From Clueless to kindness
The “journey” to The Kind Diet began more than a decade ago, when, in her early 20s, Silverstone was coming off the success of Clueless and preparing to star as Batgirl in Batman & Robin. Struggling with what she calls a “hypnotizing” penchant for calorie counting and body-image issues, she was once chased through LAX by paparazzi shouting, “Fat girl!” “That diet-oriented, calorie-counting brain was so oppressive,” she recalls. “People take an all-or-nothing attitude toward weight loss because they’re afraid of failing. But being bad to yourself doesn’t help you lose weight.” Once she took charge of her diet, embracing meat-free foods she loved, she shed pounds without trying and ultimately experienced a newfound freedom. “It was extremely empowering. It freed my brain not to focus on calories and not to look at food in a negative way. I could eat as much as I wanted—and I had so many choices.”

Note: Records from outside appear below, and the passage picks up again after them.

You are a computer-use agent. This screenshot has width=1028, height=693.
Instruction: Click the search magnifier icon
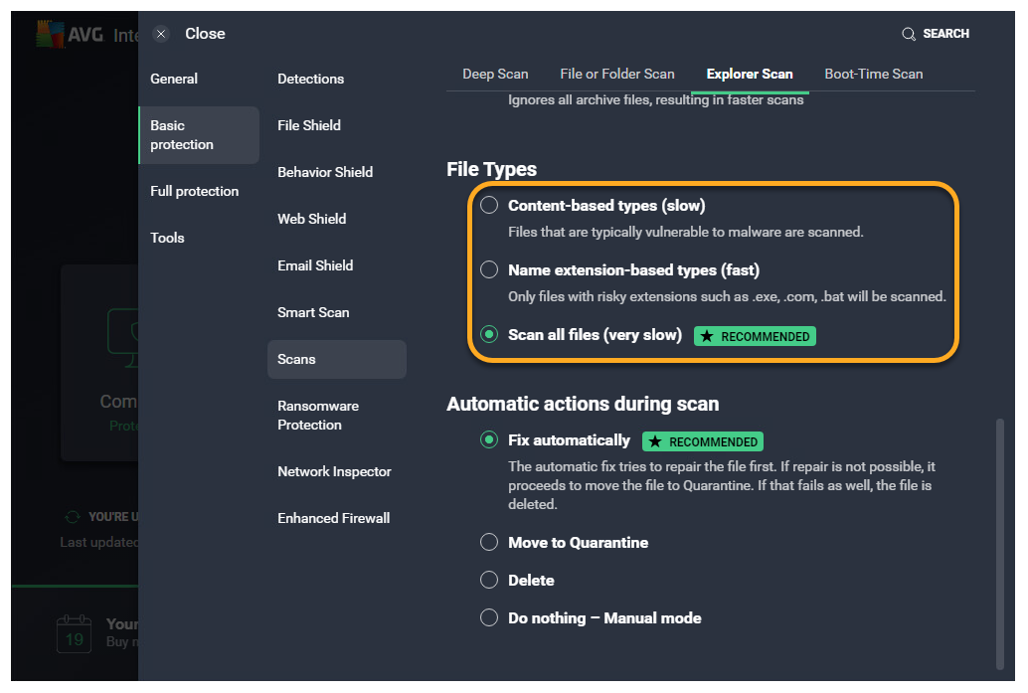[909, 34]
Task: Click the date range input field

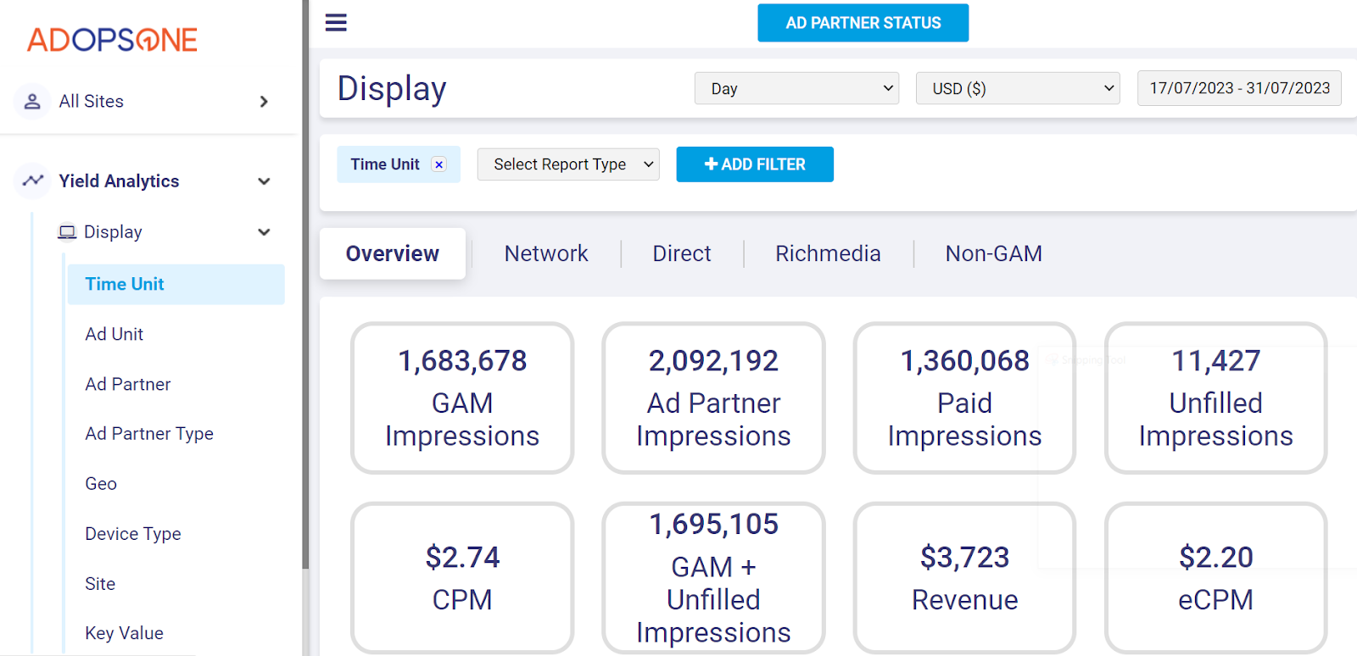Action: point(1238,88)
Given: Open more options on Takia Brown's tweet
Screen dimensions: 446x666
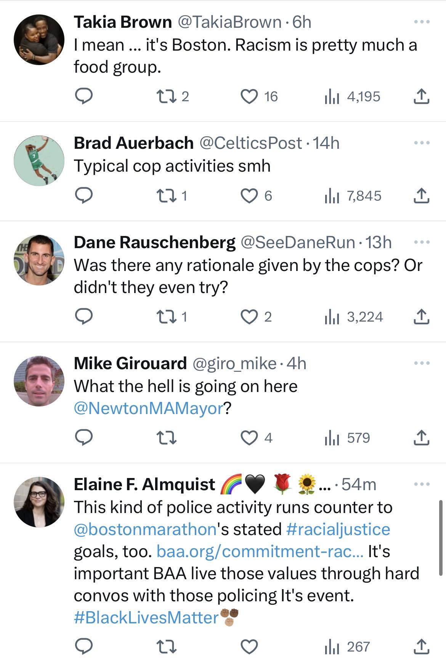Looking at the screenshot, I should 422,22.
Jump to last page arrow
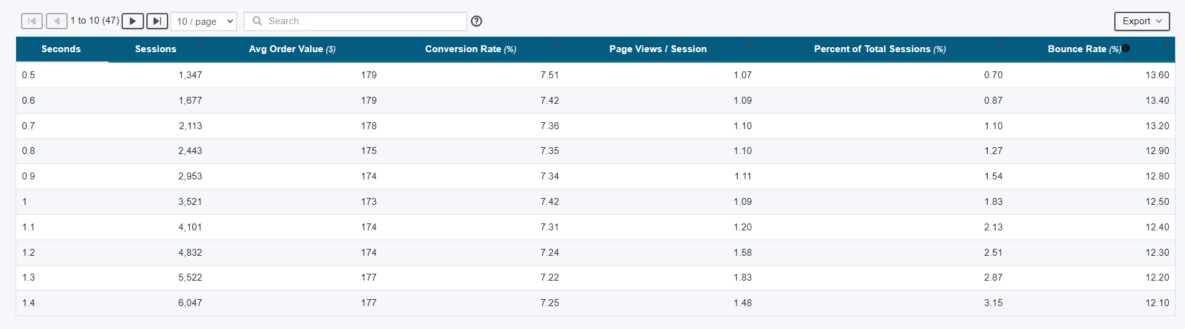Image resolution: width=1185 pixels, height=329 pixels. (158, 21)
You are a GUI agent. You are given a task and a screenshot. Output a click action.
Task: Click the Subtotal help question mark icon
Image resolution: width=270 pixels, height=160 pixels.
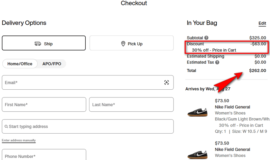coord(206,38)
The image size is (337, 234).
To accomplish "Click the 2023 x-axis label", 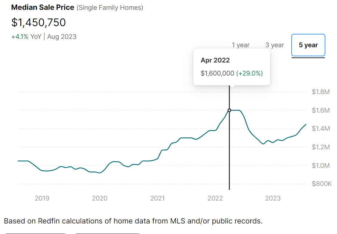I will [x=273, y=198].
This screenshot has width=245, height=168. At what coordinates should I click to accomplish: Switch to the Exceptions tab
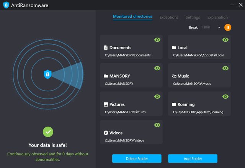169,17
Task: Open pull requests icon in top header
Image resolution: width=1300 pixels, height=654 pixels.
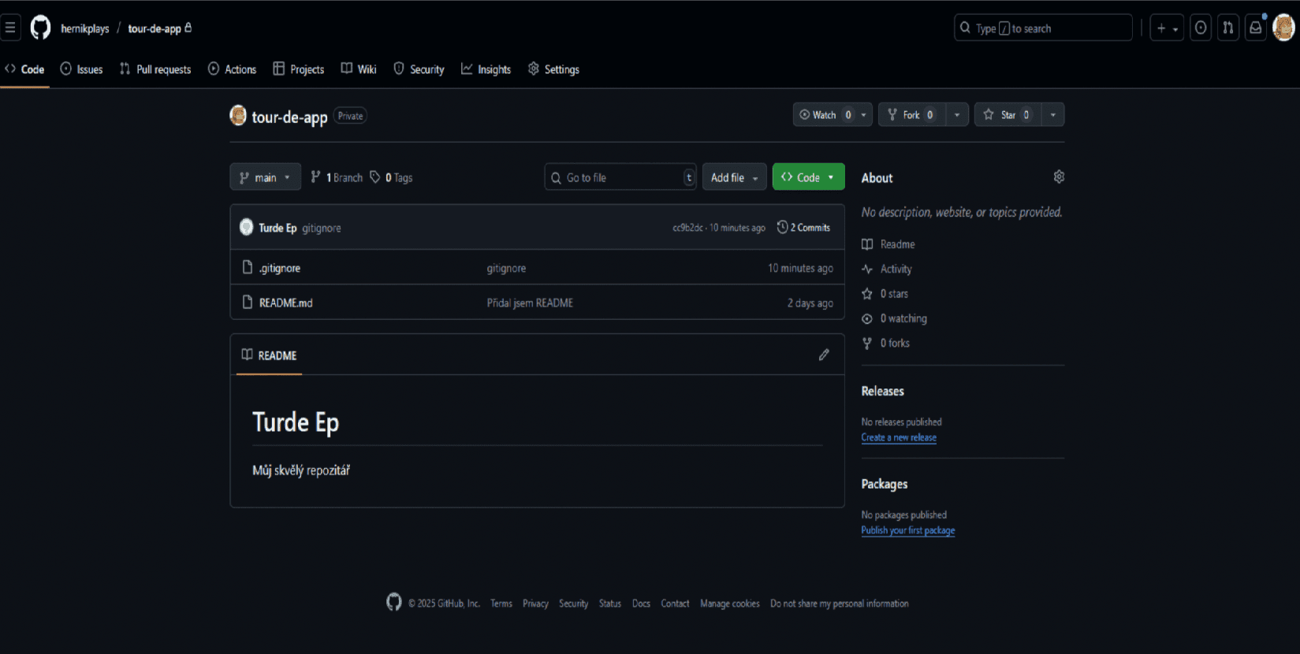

With those choices came other health benefits. Her nails that were once weak and speckled with white spots grew strong and pink. Her acne disappeared, as did her allergies (and the need for allergy shots) and asthma (and her inhaler). “I realized food can be as strong as medicine,” she explains. “It’s about finding balance and listening to what your body needs. If you just pay attention, [your body] will tell you.”

Teaching without preaching
In an effort to pass on what she’d learned, Silverstone started gathering facts and figures—she can spout meat-industry statistics like nobody’s business. With that commitment came her activism and membership into a Hollywood vegan club that includes actors such as Tobey Maguire, TV host Ellen DeGeneres and her good friends singer Alanis Morisette and actor Woody Harrelson. In addition to her now-infamous PETA ad, she’s spoken out against fur, received awards from organizations like Farm Sanctuary and publicly supported political candidates like fellow vegan and U.S. Rep. Dennis Kucinich (D-Ohio). She may not be preachy about it, but Silverstone definitely regards The Kind Diet as a form of activism. “I started the book because people are always really curious about the way I eat,” she says. “I wanted to let them know healthy eating doesn’t have to be all-or-nothing. You don’t have to be all vegan or all macrobiotic. You don’t have to change a lifetime of habits in one day.” And, in case I missed the point, Silverstone says, “At no time is beating yourself up an option.”